_Text extract_

----

The expression \(p_{i}/(1-p_{i})\) indicates the odds regarding voter i’s competence. By assumption it is larger than unity for all voters with values increasing with the competence of the voter. The result thus states that if the most competent voter has higher odds than the product of the odds of the other voters, then voter 1 is more competent than the collective choice made using the majority rule.

9.2 Relaxing the Independence Assumption

One of the assumptions underlying Condorcet’s jury theorem is that the voters act independently of each other. Intuitively this is somewhat implausible. More often than not in politics people take their cues from other people’s actions and plans. It is, however, difficult to find an alternative modeling assumption that would at the same time be more plausible in taking into account the intuitively frequent interdependencies of people’s behaviors and be general enough to cover a wide variety of voting situations. Nevertheless, it is important to get even a rough idea of the importance of the independence assumption. Some results achieved in system reliability theory are pertinent here.

This theory aims at estimating the probabilities for proper functioning of systems under the assumption that certain portion of their components break down or otherwise fail. The majority systems model is constructed assuming that the system is composed of several components so that it works if and only if the majority of its components works. Given that each component has a fixed probability of working properly, we can analyze the reliability of majority systems under various assumptions concerning the interdependence of components (Boland 1989; Boland et al. 1989). The components can be viewed as voters or jurors and the proper working of a component as the event that the juror is right.

Let us assume that there is an odd number \(2m + 1\) of components. We label them \(Y, X_1,..., X_{2m}\). For our purposes it is convenient to interpret Y as a prominent individual or opinion leader whose lead is followed by several other individuals \(X_i\). Each component is interpreted as a dichotomous variable so that e.g. \(X_i = 1\) means that the component \(X_i\) works properly, \(X_i = 0\), in turn, means that it fails. We assume that \(p(Y=1) = p(X_i=1) = p\), for all \(i=1,\ldots ,2m\). In other words, every component has the same probability p of working properly or every juror has the same probability of being right. Let \(q=1-p\). The conditional probability of each \(X_i\) working properly, given that Y does, is:

$$ p(X_i=1|Y=1) = p + rq $$

and working properly, given that Y fails, is:

$$ p(X_i=1|Y=0) = p - rp, $$

where \(i = 1, \ldots , 2m.\)

----

_Entries supplied_
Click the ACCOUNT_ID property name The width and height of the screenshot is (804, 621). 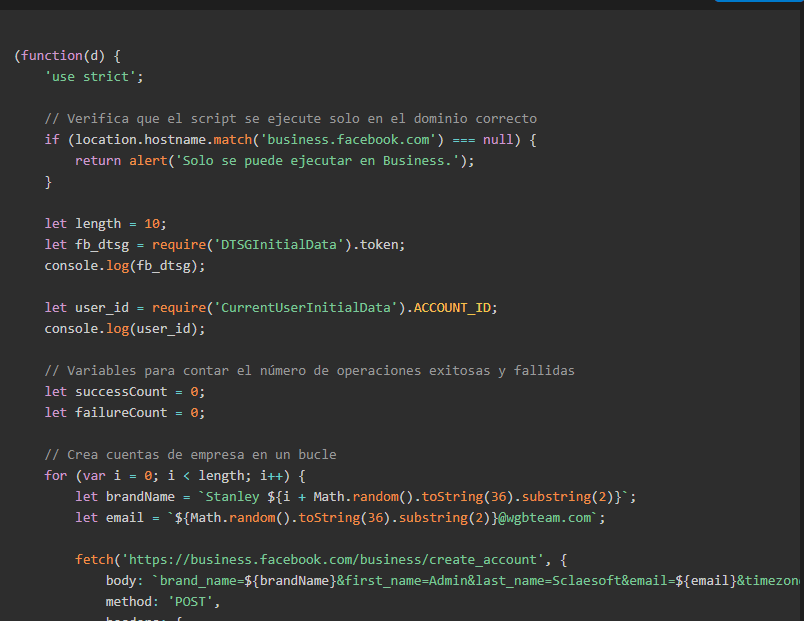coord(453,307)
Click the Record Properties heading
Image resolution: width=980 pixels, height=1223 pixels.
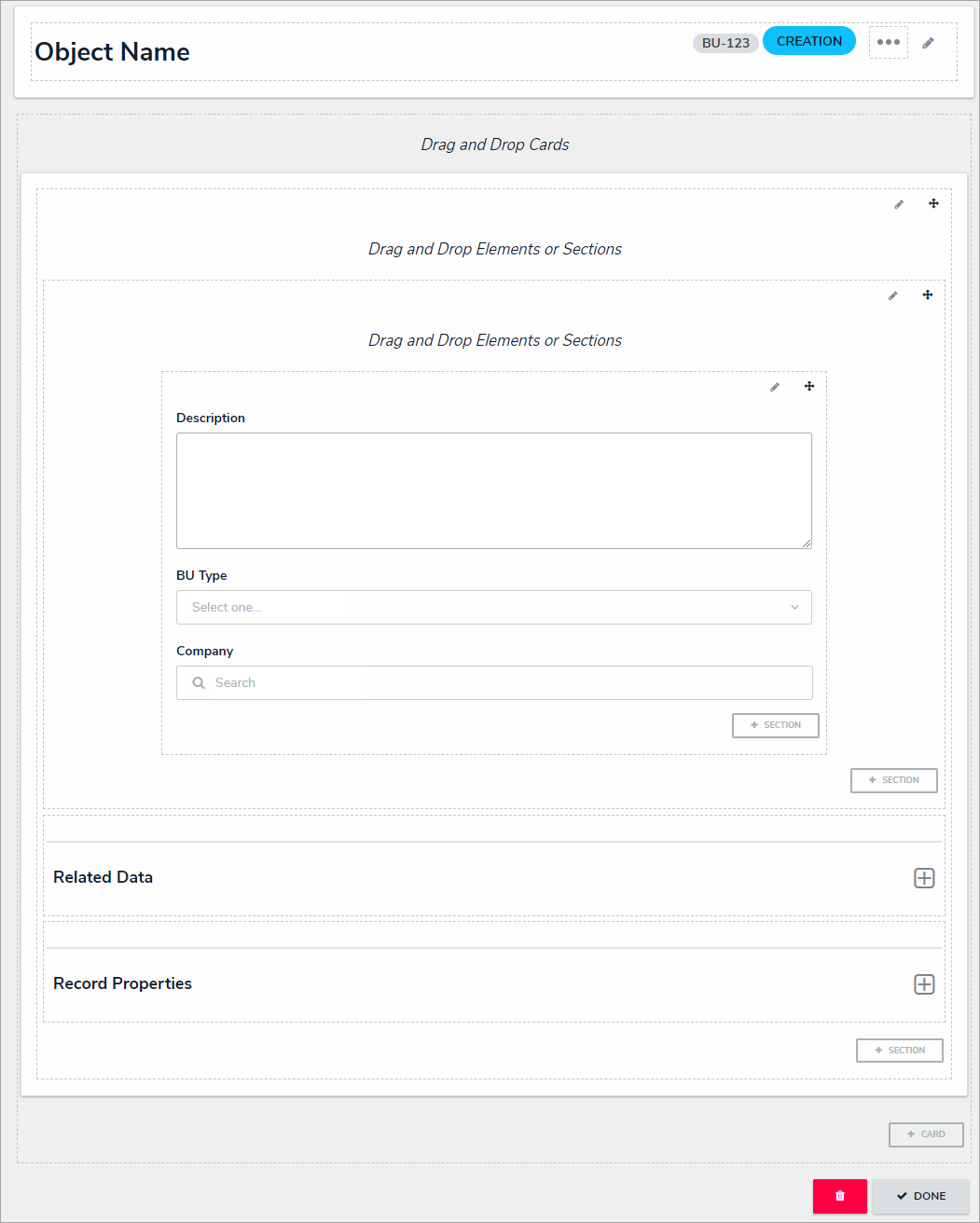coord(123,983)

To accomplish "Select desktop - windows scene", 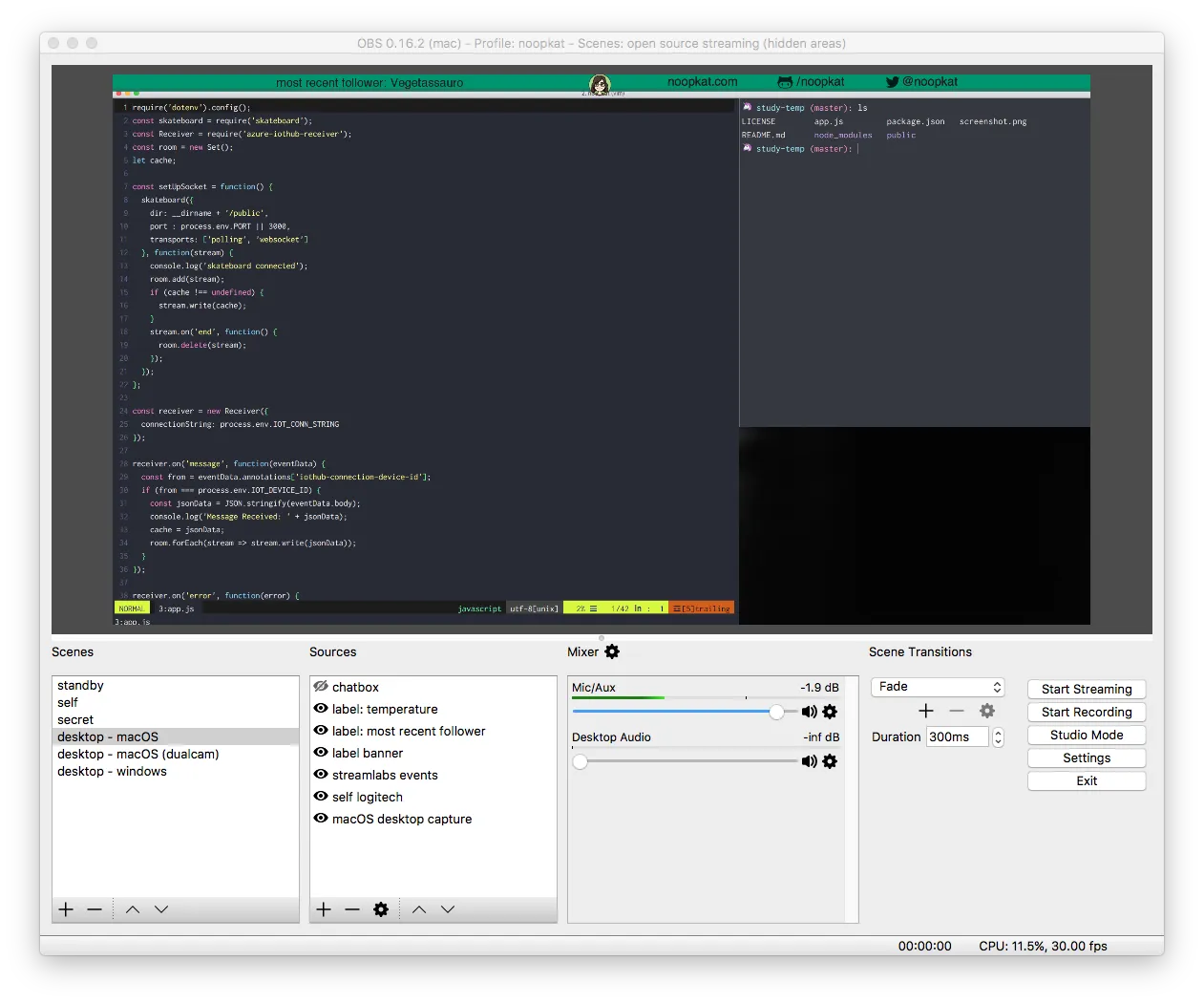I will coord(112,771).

----

_Exercise task A_
According to the jury theorem passage, under what condition does a majority system work?
_Exercise task B_
Copy the jury theorem passage from "9.2 Relaxing the" up to and including "are pertinent here.".
_Exercise task C_
Continue the jury theorem passage from the point at which it ends.

_Expected answer A_
A majority system works if and only if the majority of its components works.

_Expected answer B_
9.2 Relaxing the Independence Assumption

One of the assumptions underlying Condorcet’s jury theorem is that the voters act independently of each other. Intuitively this is somewhat implausible. More often than not in politics people take their cues from other people’s actions and plans. It is, however, difficult to find an alternative modeling assumption that would at the same time be more plausible in taking into account the intuitively frequent interdependencies of people’s behaviors and be general enough to cover a wide variety of voting situations. Nevertheless, it is important to get even a rough idea of the importance of the independence assumption. Some results achieved in system reliability theory are pertinent here.

_Expected answer C_
The conditional probabilities are, thus, assumed to be identical for each \(X_i\). The parameter r measures the interdependence or correlation between \(X_i\), on the one hand, and Y, on the other. Obviously, with \(r = 1\), the probability that \(X_i\) gets the value 1 when Y gets the value 1, is 1. On the other hand, when \(r = 0\), the conditional probabilities of \(X_i\) equal their absolute probabilities, i.e. they are independent of Y. The parameter r thus allows us to describe positive association between \(X_i\) and Y. It is noteworthy, however, that this model cannot accommodate negative dependence. Thus, we can deal with voters who imitate each other, but not with voters who wish to “cancel” each other’s votes.

One of Boland’s results states that the probability of the majority of components working properly decreases with the increase of correlation. In other words, the larger r, the larger the probability of the majority system failure. Applying this result to voting contexts we can argue that the probability that the majority is right decreases when the dependence of voters on one “leader” (variable Y) increases. However, as long as the correlation between the voters and the leader is less than 1, the probability that the majority is right exceeds that of a single voter. Hence, in Boland’s model the interdependence between voters does not affect the essence of Condorcet’s theorem.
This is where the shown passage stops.